By: Leigh Ann Hyde and Laura Bandy
CSNTM photographed GA 545 in 2008 on an expedition to the University of Michigan’s library in Ann Arbor. At first glance, it appears similar to its contemporaries with its minuscule script. However, each individual manuscript does more than simply contribute to an enormous textual tradition of the New Testament: it has its own unique story to tell.
GA 545 contains particular textual features such as the scribe’s name, detailed iconography, and a developed use of nomina sacra. In the spirit of the season, we will investigate these features within the manuscript’s nativity accounts (Matthew 1–2 and Luke 1–2).
GA 545 is a Gospels minuscule or tetraevangelion (“four Gospels”) on paper. The codex belongs to a collection of manuscripts that the University of Michigan Library purchased from Baroness Burdett-Coutts in 1922 (see Kavrus-Hoffmann’s Catalogue of Greek Manuscripts at the University of Michigan, 83). A colophon found towards the end of the manuscript allows for easy dating and reveals the codex to be a fifteenth-century production–A.D. 1430 to be exact.

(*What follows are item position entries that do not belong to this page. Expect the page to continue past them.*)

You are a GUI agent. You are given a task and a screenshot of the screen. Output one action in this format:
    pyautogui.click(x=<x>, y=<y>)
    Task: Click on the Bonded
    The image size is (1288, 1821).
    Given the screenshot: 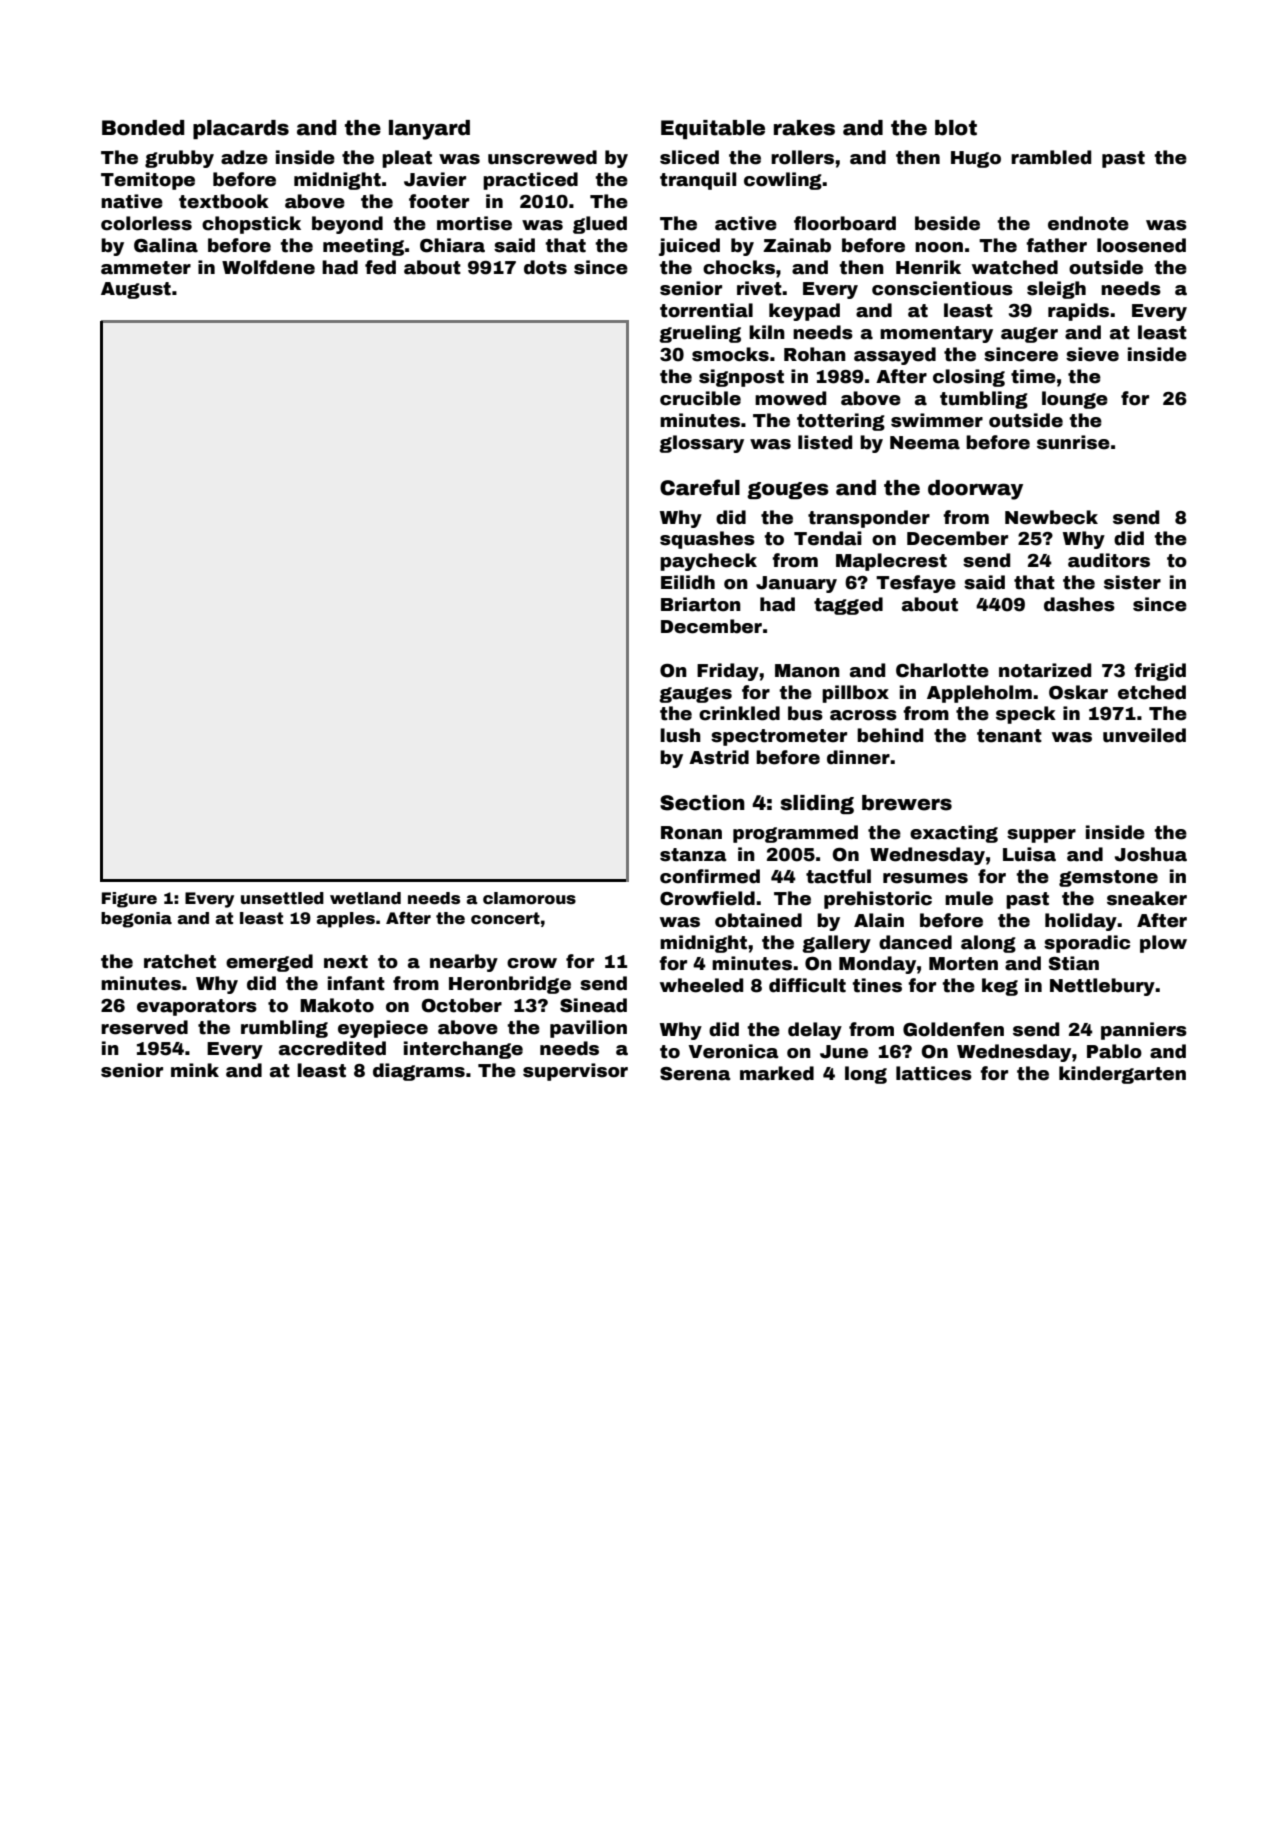 What is the action you would take?
    pyautogui.click(x=143, y=128)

The scribe, Theodoros Kotzas, revealed his own identity along with the name of the manuscript’s commissioner, Nikolaos of Lardea. Decorated canon tables, headers, and icons also adorn the copying work of Theodoros.
Greek New Testament manuscripts often display author portraits to introduce each Gospel. In GA 545, however, two additional icons decorate the leaves directly before the beginning of Matthew (fol. 15b and 16a).
Kavrus-Hoffmann dates the two images as older than the codex’s production, added at a later time (Catalogue, 81). While similar images of the two nativity characters adorn church walls, wood panels, and other Christian works, readers rarely find them in Greek New Testament manuscripts. GA 545, though, contains these special images with Matthew’s account of the Christmas story. Notice the icon’s title written in the top right corner of the page: ἡ Φοβερα Μεσιτεια, most likely understood to mean “the great intercessor” at the time of the painting (see entry φοβερός in Sophocles, Greek Lexicon of the Roman and Byzantine Periods, 1148).
Mary plays a notable role as we observe the nomina sacra in GA 545’s Christmas accounts. Contracted forms of μήτηρ, one of the later nomina sacra to develop, appear throughout Theodoros’ manuscript. One such superscription appears in the icon above depicting the infant Jesus and his mother (Μ̅Η̅Ρ̅ Θ̅Υ̅ “mother of God”).
The μ̅η̅ρ̅ contraction and its related forms were frequently used to show reverence to Christ’s mother, though some scholars have suggested that the word might have developed its sacredness due to the divine role of the Church as a sort of mother-figure (Paap, Nomina Sacra in the Greek Papyri of the First Five Centuries A.D., 113). Codex Sinaiticus (GA 01) includes this contraction in Luke’s nativity account, showing that the abbreviation was in use as early as the fourth century A.D.
Theodoros also contracts the word in Luke 1:43; but he also contracts the word at every occurrence within the nativity accounts, regardless of its referent (Mt 1:18, 2:11, 13, 14, 20, Lk 1:15, 43, 60, 2:33, 34, 48, 51).
In the above images, the contractions in Luke 1:43 and 1:15 both refer to Mary; but μ̅η̅ρ̅ in Luke 1:60 refers to Elizabeth, Mary’s cousin.
The consistent contraction of the noun μήτηρ in the Nativity accounts, along with the appearance of the nomina sacra θεός (“God”), χριστός (“Christ”), κύριος (“Lord”), υἱός (“son”), Ἰσραήλ (“Israel”), πνεῦμα (“spirit”), πατήρ (“father”), ἂνθρωπος (“man”), Δαῦιδ (“David”), and σωτηρίας (“salvation”) (NS for σωτηρ or “savior” with ending -ιας added) make GA 545 a prime example of the developed use of nomina sacra.
The various features discussed above provide a glimpse into the communities which once read the Nativity from handwritten copies. The birth of Jesus held such significance that images of him and his mother appeared in many places. Similarly, certain figures and concepts in the text were so sacred to the community that scribes wrote the words differently to set them apart—a practice that continued for centuries.
The story of the Nativity retold so frequently this time of year made its way to us because generations of commissioners, scribes, and communities preserved it and passed it on. The Christmas-themed images and words in GA 545 are a reminder that Christians have valued this story for centuries–ensuring that it be wonderfully adorned, highly regarded, and painstakingly preserved over time.